M. GEDDES GENGRAS “I Am the Last of That Green and Warm-Hued World” C80 (Hausu Mountain)


It was a labor of love in the end. After so much prognostication and hand-wringing, it finally came to pass that the Earth gave up the ghost, as it were, gagging its last noxious breath as the cesspool coating its surface finally won out. M. Geddes Gengras went with it, went down with the ship, so to speak, but not before transmitting his final missive, a love letter in cassette form to his once-vibrant homeworld. And so, “I Am the Last of That Green and Warm-Hued World” proceeds like a dream of sun-dappled afternoons in rich fields while the smells of springtime dance in your nostrils. It is a meditation on the breeze and the clouds, on currents and shadows, on oxygen and carbon dioxide.

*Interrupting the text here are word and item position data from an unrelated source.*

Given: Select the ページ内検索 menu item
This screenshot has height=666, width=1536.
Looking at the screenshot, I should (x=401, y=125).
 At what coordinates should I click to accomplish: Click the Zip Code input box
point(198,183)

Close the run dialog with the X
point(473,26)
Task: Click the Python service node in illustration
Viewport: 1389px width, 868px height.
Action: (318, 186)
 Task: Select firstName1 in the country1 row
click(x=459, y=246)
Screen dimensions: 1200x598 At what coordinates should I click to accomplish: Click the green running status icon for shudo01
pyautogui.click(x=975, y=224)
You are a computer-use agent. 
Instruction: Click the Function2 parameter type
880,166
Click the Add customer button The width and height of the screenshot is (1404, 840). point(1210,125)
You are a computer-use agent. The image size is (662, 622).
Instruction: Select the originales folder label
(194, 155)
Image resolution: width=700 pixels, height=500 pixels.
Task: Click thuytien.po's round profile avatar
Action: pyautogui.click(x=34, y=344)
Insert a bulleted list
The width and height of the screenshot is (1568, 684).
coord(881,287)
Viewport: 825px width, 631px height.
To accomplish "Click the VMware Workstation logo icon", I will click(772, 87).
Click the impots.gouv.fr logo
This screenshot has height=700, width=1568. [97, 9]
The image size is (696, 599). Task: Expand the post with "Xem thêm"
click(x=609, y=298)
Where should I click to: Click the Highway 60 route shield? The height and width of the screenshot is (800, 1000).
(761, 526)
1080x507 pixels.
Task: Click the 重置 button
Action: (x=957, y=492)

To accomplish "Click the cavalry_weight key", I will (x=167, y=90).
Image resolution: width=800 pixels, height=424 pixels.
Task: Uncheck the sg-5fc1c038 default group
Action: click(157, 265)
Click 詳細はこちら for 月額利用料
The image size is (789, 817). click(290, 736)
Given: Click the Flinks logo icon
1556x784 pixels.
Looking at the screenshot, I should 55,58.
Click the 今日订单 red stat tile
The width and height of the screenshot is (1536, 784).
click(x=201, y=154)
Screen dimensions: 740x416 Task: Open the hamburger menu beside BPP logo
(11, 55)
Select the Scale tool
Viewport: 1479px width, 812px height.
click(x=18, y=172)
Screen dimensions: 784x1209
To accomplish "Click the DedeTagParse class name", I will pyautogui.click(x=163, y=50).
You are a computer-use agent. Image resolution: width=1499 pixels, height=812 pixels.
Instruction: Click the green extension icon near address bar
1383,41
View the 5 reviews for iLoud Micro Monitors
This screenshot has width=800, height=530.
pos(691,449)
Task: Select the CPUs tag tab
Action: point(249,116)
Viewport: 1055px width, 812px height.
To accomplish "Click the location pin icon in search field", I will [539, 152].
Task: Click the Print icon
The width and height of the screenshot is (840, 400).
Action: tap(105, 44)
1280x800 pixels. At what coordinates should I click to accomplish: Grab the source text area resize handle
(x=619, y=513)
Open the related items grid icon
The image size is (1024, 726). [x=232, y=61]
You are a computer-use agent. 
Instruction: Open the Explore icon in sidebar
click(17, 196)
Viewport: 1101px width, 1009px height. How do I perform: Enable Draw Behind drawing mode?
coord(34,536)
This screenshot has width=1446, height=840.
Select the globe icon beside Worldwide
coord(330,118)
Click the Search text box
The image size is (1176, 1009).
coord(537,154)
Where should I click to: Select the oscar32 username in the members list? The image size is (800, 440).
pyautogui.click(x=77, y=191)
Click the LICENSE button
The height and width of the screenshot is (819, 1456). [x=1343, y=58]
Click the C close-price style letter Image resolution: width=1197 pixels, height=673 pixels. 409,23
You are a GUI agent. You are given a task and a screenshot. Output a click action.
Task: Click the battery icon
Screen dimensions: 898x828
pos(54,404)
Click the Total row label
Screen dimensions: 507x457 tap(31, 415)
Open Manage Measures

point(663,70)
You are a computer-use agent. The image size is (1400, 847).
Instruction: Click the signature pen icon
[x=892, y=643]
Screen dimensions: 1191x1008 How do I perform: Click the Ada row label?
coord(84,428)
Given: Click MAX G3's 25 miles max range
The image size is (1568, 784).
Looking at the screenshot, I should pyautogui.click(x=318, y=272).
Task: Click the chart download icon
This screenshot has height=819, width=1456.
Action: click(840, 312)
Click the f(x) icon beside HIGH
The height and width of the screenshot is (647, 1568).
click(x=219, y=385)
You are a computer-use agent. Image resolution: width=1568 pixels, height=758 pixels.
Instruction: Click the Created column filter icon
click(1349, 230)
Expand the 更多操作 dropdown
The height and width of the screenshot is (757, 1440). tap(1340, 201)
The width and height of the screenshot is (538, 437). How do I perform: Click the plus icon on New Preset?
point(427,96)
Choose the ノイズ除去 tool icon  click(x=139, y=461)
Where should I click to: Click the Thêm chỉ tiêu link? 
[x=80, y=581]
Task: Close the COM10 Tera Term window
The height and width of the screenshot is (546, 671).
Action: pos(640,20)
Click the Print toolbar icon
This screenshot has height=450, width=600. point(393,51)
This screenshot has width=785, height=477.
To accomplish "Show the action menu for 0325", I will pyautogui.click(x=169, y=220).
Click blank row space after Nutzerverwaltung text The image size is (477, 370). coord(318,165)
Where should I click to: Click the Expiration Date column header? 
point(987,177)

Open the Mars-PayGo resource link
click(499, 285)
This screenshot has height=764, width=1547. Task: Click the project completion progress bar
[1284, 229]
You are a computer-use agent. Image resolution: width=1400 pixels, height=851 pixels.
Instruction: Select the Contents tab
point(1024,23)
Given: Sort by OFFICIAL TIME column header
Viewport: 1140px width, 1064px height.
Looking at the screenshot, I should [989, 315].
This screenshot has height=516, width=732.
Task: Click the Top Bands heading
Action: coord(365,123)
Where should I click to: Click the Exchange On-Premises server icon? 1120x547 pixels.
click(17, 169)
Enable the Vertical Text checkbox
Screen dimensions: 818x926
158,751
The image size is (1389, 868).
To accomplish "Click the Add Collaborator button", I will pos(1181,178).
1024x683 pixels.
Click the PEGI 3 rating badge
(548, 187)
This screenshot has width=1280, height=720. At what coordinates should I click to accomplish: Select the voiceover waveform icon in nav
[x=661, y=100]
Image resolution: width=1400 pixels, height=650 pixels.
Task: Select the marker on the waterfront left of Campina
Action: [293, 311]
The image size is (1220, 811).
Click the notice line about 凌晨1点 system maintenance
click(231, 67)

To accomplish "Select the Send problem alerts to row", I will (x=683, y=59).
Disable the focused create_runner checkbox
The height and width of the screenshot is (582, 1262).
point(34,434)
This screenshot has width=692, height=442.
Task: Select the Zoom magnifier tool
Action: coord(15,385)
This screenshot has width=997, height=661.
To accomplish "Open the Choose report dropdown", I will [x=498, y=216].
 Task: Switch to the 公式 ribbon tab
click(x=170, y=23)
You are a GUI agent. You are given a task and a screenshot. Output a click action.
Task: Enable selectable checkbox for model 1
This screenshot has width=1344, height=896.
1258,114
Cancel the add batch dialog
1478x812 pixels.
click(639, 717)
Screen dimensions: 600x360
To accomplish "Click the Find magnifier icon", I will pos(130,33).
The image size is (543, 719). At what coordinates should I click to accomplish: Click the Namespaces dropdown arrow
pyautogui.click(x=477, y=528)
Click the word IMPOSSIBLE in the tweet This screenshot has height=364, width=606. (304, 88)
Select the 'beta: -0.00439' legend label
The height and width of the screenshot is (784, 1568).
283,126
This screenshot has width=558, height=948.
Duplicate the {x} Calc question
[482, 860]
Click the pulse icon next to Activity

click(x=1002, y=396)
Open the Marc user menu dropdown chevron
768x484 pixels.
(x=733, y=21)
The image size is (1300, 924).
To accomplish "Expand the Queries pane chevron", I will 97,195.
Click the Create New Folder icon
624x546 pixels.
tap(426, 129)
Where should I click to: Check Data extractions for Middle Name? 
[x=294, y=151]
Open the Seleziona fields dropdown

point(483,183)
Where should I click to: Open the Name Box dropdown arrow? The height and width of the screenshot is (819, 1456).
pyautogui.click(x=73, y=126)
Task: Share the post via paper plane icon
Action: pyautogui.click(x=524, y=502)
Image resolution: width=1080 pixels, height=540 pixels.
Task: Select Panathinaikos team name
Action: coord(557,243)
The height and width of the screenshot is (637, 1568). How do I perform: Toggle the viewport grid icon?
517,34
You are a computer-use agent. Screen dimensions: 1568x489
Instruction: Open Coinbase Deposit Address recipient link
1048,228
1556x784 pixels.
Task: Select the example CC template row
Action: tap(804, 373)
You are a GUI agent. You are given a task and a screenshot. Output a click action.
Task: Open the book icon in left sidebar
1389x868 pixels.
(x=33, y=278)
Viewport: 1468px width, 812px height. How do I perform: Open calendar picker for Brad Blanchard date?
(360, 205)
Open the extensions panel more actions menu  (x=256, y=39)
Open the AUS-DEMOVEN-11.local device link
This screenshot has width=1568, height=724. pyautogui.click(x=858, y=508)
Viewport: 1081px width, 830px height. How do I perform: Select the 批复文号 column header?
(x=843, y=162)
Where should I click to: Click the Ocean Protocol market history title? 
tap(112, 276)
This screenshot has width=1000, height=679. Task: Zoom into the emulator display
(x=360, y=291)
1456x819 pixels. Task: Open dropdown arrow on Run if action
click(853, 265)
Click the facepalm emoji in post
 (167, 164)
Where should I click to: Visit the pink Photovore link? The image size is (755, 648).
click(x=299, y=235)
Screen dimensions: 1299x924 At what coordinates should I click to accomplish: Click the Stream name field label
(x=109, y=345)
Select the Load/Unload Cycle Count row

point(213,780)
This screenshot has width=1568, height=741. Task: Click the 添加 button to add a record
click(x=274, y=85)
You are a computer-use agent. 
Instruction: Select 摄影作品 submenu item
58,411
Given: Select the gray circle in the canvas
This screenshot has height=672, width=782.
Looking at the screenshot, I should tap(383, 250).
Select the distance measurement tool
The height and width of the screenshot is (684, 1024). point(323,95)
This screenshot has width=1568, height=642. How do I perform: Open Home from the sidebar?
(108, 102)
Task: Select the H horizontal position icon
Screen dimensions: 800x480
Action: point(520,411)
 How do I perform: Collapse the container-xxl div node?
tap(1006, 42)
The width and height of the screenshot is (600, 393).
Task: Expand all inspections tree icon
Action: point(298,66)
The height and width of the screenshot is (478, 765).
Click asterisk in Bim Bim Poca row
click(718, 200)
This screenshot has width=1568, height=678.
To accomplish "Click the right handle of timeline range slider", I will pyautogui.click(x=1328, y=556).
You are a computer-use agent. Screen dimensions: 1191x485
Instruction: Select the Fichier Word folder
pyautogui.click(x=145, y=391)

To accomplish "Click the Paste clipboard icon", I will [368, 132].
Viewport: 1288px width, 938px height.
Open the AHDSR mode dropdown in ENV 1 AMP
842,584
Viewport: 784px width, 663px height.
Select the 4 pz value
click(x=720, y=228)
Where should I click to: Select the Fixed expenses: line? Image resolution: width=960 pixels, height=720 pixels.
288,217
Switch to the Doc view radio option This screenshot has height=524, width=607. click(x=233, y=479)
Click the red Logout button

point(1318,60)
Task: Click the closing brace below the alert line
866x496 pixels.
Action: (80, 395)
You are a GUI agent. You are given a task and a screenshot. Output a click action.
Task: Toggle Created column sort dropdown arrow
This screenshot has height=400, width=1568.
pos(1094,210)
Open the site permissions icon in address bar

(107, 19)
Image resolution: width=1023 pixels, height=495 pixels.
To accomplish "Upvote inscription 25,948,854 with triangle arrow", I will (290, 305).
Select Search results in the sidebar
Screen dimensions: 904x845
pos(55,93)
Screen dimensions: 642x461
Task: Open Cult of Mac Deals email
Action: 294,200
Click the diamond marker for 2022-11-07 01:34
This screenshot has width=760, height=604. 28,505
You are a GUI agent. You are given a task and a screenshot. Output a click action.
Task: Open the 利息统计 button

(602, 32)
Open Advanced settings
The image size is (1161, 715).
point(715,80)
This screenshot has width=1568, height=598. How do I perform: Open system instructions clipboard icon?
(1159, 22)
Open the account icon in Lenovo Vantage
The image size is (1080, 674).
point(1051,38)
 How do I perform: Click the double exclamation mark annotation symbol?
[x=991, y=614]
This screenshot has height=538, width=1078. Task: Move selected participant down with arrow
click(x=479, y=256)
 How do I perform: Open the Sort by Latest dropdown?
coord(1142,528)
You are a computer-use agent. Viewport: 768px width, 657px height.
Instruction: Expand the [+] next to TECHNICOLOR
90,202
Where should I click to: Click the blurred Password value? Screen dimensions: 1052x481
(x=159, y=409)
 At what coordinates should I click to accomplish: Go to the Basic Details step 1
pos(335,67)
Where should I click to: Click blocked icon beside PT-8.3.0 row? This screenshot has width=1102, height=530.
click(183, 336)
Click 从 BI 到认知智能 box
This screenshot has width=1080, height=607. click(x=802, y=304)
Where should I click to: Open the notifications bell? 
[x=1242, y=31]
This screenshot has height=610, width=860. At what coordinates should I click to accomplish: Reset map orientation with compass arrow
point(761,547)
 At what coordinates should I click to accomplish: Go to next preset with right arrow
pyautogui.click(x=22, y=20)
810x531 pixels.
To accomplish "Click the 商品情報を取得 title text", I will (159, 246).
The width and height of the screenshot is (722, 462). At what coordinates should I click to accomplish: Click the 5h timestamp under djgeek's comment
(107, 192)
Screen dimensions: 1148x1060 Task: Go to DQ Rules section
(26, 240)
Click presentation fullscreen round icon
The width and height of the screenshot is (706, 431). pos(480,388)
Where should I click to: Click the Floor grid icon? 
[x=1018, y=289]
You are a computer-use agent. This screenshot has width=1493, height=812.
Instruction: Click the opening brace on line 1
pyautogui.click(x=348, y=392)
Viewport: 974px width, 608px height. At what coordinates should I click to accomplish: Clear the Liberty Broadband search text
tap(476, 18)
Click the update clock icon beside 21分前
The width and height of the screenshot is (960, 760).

No slouch behind the synthesizer – duh – Gengras continues a wildly inventive curious streak, taking his modular chops to Hausu Mountain this time around after having released amazing records on labels like Umor Rex, Stunned, and RVNG Intl. Each lengthy track here takes on a mystical quality, like MGG is attempting to tap into the spirit of the planet one last time before it bites the big one. Here he merges with the vibrations of life unburdened by its near-future extinction, tranquil and hopeful. Of course, that contemplation takes on a melancholy tone when you consider where we all end up, but until then we can ride it out in style with this joint in our headphones. (Or, uh, we can listen on our headphones while we go around and pick up trash or whatever. Being proactive.)

Maybe someday some entity will travel to Earth and find a copy of “I Am the Last of That Green and Warm-Hued World,” and maybe that being will get a sense of what the planet once was, before it turned into a chemical toilet unsuitable for carbon-based life (assuming (a) the tape’s playable and (b) the entity has something to play it on). Hopefully “I Am the Last” will make that creature very sad as it contemplates the wasted opportunities Earthlings had to contemplate serenity while conserving their resources. But that assumes that sadness is a transferrable emotion beyond the human experience – the alien may just not get it at all in the end, right?